Le Barajas dans les réseaux d’échanges régionaux
Ce troisième volet a pris une part importante dans le développement récent du projet, avec des analyses céramiques et lithiques. Du côté de la céramique, deux études ont permis d’aborder la question des échanges régionaux. La première constitue le sujet de la thèse doctorale de C. Pomédio et porte sur l’étude des décors incisés. Elle se fonde sur une comparaison entre collections issues du Barajas et le matériel provenant d’autres sites de la région. L’analyse croise des critères stylistiques et technologiques qui permettent de distinguer divers faciès régionaux et d’envisager une reconstitution des réseaux d’échange. La seconde porte sur la composition des pâtes céramiques. Elle a permis d’identifier différents centres de production possibles sur la base des matières premières utilisées. Il faut signaler ici l’organisation, en 2007, de deux réunions successives au Colegio de Michoacán (La Piedad) et au CEMCA (Mexico). La première était un atelier réunissant les chercheurs de différents projets dans l’État du Guanajuato et il s’est agi d’harmoniser la terminologie et la définition des types céramiques. La seconde était une table ronde réunissant une trentaine de chercheurs travaillant sur la céramique du Nord-Ouest du Mexique. Cette table ronde, dont la publication est en cours, a ouvert des pistes importantes dans la compréhension des relations interrégionales.

• **Votre tâche**: Réécrivez sous forme de liste le paragraphe du texte sur le Barajas qui commence par « Ce troisième volet », en gardant ses faits principaux.

• **Liste des données**:
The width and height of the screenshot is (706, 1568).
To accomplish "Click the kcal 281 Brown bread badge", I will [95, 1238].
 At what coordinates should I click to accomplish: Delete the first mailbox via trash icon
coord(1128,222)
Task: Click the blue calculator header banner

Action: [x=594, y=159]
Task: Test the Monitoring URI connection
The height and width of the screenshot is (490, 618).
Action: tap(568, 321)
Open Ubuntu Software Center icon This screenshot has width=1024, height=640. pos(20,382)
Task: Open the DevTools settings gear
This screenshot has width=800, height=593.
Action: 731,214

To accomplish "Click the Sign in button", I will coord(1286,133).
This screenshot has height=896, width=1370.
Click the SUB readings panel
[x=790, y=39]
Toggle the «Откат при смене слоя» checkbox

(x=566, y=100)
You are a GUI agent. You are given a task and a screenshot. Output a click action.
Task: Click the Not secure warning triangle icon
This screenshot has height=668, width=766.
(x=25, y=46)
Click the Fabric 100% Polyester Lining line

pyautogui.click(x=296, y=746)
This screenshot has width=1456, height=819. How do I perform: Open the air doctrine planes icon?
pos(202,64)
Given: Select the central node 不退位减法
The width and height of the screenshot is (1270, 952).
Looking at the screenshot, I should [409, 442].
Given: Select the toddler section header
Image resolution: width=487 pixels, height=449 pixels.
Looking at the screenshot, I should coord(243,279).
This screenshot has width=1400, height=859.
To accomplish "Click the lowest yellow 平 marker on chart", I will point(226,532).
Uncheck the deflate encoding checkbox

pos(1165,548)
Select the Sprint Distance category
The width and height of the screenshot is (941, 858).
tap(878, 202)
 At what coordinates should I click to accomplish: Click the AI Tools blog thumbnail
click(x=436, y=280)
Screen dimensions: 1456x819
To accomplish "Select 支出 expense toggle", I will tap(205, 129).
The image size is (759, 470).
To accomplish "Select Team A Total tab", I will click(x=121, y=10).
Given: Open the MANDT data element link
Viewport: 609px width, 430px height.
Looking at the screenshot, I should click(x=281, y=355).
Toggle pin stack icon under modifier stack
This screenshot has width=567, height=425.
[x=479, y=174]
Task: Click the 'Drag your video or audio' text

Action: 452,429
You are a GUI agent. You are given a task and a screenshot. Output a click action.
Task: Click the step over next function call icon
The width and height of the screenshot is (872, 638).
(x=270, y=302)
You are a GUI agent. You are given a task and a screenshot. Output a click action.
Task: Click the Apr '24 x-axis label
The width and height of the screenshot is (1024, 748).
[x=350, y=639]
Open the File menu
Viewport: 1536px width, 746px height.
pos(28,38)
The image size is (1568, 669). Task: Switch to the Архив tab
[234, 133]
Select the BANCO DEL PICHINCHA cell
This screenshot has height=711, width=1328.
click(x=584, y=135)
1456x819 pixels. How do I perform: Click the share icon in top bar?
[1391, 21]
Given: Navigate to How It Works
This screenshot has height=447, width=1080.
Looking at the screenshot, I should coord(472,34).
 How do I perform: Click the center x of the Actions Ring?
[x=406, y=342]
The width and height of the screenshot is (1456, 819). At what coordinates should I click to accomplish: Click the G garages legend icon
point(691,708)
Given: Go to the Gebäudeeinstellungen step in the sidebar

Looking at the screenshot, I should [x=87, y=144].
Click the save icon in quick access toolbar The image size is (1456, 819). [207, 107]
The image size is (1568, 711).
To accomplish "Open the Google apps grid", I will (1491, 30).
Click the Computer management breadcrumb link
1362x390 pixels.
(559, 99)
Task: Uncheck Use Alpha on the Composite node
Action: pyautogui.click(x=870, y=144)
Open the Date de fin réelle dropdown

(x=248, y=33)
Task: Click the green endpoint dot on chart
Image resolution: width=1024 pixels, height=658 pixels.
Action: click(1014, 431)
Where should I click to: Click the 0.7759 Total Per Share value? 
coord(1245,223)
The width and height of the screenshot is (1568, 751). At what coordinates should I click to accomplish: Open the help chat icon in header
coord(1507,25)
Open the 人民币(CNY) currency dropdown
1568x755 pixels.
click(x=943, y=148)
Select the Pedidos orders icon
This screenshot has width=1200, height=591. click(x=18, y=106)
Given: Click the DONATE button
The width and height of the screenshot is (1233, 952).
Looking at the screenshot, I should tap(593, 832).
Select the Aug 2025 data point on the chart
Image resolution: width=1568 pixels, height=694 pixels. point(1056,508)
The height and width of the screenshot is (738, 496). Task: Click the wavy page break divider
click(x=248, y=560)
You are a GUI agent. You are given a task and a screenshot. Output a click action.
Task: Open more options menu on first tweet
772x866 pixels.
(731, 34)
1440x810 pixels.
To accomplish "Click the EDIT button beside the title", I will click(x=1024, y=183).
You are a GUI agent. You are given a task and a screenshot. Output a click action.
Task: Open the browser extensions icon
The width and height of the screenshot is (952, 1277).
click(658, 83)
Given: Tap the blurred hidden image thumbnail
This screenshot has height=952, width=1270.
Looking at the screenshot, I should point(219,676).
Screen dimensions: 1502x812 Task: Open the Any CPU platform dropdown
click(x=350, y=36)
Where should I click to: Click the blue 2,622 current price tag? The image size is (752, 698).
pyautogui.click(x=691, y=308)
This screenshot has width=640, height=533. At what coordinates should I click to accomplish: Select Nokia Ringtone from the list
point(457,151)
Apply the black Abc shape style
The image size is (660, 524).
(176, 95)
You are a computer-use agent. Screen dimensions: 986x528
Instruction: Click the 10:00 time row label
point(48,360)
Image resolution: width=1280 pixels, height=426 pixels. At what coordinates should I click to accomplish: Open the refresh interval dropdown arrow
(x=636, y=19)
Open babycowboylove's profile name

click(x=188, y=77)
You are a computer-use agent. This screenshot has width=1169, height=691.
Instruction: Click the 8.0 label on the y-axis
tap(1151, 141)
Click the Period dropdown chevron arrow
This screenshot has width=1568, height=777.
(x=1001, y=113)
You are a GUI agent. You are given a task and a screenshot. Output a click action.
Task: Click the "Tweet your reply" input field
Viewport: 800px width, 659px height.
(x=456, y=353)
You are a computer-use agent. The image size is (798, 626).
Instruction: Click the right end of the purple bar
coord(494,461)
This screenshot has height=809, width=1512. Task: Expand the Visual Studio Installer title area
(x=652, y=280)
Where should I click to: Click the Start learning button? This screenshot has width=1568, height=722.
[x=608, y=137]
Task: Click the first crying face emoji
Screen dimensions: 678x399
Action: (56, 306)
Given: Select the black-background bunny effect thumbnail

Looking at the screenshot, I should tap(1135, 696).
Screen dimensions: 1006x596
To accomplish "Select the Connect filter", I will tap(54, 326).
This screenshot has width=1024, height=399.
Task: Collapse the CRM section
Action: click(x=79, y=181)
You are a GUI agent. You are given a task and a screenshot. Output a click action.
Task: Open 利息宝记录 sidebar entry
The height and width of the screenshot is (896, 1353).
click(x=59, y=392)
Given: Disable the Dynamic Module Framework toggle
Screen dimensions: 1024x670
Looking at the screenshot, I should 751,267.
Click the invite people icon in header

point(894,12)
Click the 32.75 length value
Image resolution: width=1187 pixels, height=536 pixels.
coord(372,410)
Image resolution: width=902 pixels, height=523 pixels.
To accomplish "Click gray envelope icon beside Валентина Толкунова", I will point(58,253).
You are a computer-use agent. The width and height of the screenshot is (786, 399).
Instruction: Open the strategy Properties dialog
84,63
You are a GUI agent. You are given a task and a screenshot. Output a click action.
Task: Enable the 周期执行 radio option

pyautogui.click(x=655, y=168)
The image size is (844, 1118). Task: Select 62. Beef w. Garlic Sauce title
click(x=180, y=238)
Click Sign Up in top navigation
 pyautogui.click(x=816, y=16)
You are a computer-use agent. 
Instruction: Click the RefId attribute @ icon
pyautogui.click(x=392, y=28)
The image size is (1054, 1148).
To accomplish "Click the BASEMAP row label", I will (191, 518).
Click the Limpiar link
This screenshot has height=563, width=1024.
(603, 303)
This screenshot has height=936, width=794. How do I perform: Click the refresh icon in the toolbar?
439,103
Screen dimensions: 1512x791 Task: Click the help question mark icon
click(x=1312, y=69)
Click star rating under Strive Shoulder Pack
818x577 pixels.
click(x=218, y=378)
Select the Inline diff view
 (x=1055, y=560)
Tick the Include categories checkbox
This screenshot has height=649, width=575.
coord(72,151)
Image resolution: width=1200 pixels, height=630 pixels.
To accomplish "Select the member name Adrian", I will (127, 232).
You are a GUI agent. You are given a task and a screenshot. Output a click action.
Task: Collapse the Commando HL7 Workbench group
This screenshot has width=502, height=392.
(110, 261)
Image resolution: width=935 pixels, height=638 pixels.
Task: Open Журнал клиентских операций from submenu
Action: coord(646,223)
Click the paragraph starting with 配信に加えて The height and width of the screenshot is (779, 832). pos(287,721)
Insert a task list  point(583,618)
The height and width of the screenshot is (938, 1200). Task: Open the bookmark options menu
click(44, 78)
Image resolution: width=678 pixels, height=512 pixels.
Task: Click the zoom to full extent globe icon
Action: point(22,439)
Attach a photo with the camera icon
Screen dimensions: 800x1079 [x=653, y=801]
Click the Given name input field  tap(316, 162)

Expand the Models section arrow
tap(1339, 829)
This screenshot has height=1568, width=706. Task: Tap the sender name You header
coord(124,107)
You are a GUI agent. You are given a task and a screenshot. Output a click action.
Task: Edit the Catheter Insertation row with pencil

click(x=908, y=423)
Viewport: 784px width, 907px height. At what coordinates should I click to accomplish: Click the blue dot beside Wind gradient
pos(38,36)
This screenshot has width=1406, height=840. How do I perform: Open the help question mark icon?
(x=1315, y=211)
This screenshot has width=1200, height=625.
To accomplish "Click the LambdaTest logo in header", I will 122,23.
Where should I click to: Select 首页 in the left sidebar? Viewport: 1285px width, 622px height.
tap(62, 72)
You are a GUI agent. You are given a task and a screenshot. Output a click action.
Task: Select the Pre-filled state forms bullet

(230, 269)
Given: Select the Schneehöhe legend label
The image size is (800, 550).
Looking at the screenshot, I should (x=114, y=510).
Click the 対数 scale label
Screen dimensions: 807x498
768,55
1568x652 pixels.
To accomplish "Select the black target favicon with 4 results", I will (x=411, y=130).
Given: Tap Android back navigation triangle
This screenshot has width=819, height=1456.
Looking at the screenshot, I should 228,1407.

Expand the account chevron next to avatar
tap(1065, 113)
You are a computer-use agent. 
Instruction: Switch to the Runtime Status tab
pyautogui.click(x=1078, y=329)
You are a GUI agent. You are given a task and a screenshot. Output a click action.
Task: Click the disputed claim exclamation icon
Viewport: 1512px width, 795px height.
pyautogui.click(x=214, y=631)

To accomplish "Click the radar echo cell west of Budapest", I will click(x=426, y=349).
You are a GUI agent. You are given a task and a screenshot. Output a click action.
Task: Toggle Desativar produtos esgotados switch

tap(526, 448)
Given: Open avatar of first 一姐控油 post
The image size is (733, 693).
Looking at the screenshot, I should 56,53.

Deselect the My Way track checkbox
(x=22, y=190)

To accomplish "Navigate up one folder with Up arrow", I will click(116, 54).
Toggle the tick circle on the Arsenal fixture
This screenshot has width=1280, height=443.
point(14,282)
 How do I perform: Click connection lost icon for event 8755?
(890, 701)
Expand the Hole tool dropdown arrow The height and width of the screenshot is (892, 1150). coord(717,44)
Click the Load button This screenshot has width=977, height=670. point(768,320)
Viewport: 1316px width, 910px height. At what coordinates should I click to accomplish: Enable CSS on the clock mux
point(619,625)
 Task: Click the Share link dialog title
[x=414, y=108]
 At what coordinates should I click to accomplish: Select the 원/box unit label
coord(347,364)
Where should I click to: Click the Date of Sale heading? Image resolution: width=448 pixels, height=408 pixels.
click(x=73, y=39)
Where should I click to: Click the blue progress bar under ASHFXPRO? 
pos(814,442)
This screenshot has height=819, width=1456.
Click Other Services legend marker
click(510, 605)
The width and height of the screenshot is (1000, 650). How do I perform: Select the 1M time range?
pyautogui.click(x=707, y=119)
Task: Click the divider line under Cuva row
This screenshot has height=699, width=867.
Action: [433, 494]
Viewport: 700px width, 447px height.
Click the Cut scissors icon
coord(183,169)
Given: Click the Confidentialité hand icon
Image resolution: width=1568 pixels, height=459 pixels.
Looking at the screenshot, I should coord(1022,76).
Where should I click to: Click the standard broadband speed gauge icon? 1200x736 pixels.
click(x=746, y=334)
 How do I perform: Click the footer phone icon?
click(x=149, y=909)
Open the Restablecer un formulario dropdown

• **Solution proposée**:
- Ce troisième volet a pris une place importante dans le développement récent du projet, grâce à des analyses céramiques et lithiques.
- Deux études céramiques abordent la question des échanges régionaux :
  - la thèse doctorale de C. Pomédio sur les décors incisés compare des collections du Barajas au matériel d'autres sites de la région. Elle croise des critères stylistiques et technologiques pour distinguer des faciès régionaux et envisager une reconstitution des réseaux d'échange ;
  - une étude de la composition des pâtes a permis d'identifier plusieurs centres de production possibles d'après les matières premières utilisées.
- Deux réunions se sont tenues en 2007 :
  - au Colegio de Michoacán (La Piedad), un atelier a réuni des chercheurs de différents projets de l'État du Guanajuato pour harmoniser la terminologie et la définition des types céramiques ;
  - au CEMCA (Mexico), une table ronde a réuni une trentaine de chercheurs travaillant sur la céramique du Nord-Ouest du Mexique. Sa publication est en cours, et elle a ouvert des pistes importantes pour comprendre les relations interrégionales.